The attack on Palma was a response to these pressures but was clearly well-planned and co-ordinated, using insurgent infiltration with weapons into the town before a three-pronged attack timed to capitalize on the rotation of government armed forces stationed in the town. Some 150 militants engaged in the offensive, including some foreign fighters – mostly Tanzanians but possibly also a handful of South Africans.

Since 2017, there has been a gradual regionalization of this conflict, mostly Tanzanians but also training of some cadres in eastern Congo and informal connections with Uganda and Somalia. There had been some informal contacts with sympathisers in South Africa by the insurgents for some time and if the insurgency has drawn in some radicalized nationals, this will be a significant worry for Pretoria.

If true, this internationalizes the Cabo Delgado crisis further, adding pressure on the Mozambican government to respond to the crisis more effectively. On 29 March, Islamic State (IS) via its Amaq news agency claimed responsibility for the Palma attack and reported they had killed 55, taken control of buildings, and seized vehicles, although some of the images used are actually taken in 2020 during the capture of Mocimboa de Praia.

Much of the Cabo Delgado insurgency is about local issues and the Islamic State affiliation since 2019 acts mostly as a flag of convenience for the aggrieved but, as this conflict worsens, it draws in foreign fighters and the dynamics get more complex. The US designation earlier in March of this insurgency as a Foreign Terrorist Organisation (FTO) makes peeling away supporters more difficult.

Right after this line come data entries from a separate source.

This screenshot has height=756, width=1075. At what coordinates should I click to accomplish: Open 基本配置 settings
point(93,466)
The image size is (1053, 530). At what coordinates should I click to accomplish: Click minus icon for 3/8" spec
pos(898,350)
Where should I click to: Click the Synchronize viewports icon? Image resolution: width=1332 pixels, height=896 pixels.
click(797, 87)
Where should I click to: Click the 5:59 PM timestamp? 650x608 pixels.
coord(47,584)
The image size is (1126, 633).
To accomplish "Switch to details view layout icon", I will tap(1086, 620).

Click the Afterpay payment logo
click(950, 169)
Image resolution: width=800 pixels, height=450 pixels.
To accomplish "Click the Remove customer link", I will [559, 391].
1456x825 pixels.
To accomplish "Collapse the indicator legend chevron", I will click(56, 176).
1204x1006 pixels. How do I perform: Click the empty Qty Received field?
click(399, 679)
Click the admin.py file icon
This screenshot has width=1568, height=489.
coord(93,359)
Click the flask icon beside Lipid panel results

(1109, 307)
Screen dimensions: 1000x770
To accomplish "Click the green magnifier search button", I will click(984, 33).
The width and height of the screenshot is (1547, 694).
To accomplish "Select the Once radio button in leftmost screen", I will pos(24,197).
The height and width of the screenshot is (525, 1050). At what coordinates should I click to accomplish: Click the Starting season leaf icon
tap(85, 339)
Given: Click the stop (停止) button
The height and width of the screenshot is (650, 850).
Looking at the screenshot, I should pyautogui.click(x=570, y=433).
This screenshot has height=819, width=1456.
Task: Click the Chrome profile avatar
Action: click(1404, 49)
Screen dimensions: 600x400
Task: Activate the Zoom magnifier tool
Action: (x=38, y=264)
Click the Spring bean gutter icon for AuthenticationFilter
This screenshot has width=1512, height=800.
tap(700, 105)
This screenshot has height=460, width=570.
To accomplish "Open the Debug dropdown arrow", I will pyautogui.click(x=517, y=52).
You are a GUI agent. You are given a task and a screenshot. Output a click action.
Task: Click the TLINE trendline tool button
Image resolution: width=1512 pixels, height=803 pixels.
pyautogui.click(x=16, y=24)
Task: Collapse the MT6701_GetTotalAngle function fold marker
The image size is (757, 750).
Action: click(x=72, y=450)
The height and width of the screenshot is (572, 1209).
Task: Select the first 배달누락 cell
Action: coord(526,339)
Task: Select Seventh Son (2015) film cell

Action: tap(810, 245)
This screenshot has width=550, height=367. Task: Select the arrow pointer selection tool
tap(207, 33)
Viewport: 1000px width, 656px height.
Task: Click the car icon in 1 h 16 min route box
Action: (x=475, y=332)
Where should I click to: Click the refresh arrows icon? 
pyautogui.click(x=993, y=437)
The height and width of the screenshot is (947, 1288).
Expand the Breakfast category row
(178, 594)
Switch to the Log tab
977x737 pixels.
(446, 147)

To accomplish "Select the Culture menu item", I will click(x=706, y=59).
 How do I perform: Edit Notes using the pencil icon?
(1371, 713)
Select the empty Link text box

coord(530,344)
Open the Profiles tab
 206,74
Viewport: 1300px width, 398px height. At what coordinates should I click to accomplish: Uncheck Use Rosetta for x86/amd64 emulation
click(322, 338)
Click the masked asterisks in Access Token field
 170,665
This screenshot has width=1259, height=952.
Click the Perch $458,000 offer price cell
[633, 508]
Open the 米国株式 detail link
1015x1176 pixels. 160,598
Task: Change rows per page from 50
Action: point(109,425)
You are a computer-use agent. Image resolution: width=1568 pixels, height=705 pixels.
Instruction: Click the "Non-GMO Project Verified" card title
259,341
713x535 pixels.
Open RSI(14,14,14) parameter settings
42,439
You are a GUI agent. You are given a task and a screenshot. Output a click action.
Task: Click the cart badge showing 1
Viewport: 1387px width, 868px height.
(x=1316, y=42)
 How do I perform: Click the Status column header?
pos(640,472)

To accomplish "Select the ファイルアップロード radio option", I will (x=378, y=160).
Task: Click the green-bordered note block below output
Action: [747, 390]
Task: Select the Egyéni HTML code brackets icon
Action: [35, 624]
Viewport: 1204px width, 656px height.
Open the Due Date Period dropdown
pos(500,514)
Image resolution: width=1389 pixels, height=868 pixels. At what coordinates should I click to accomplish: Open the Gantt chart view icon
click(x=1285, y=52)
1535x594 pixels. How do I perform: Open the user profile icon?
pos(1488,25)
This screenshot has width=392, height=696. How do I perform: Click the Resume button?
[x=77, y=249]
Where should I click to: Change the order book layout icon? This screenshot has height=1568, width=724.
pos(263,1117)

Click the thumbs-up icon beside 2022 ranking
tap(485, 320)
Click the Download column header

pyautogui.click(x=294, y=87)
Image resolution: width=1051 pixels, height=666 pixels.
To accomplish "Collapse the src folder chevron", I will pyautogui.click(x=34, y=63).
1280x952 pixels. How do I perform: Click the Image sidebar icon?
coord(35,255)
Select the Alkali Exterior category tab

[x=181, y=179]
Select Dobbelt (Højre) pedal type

It is apparent to all, including the Mozambican government, there is no military solution to this insurgency and that dialogue, development, and opportunity are equally important to draw away supporters from a radicalized and excessively violent core.

It can be done. President Nyusi is making significant progress in finally ending armed confrontation with opposition party RENAMO – 2,307 out of 5,211 ex-combatants have demobilized and reintegrated in central Mozambique despite COVID-19, and there has been only a single armed incident in 2021 by a splinter group.

Dialogue, disarmament, and development can help end insurgency but only when coupled with better trained, equipped, and deployed Mozambican defence and security forces, respecting human rights.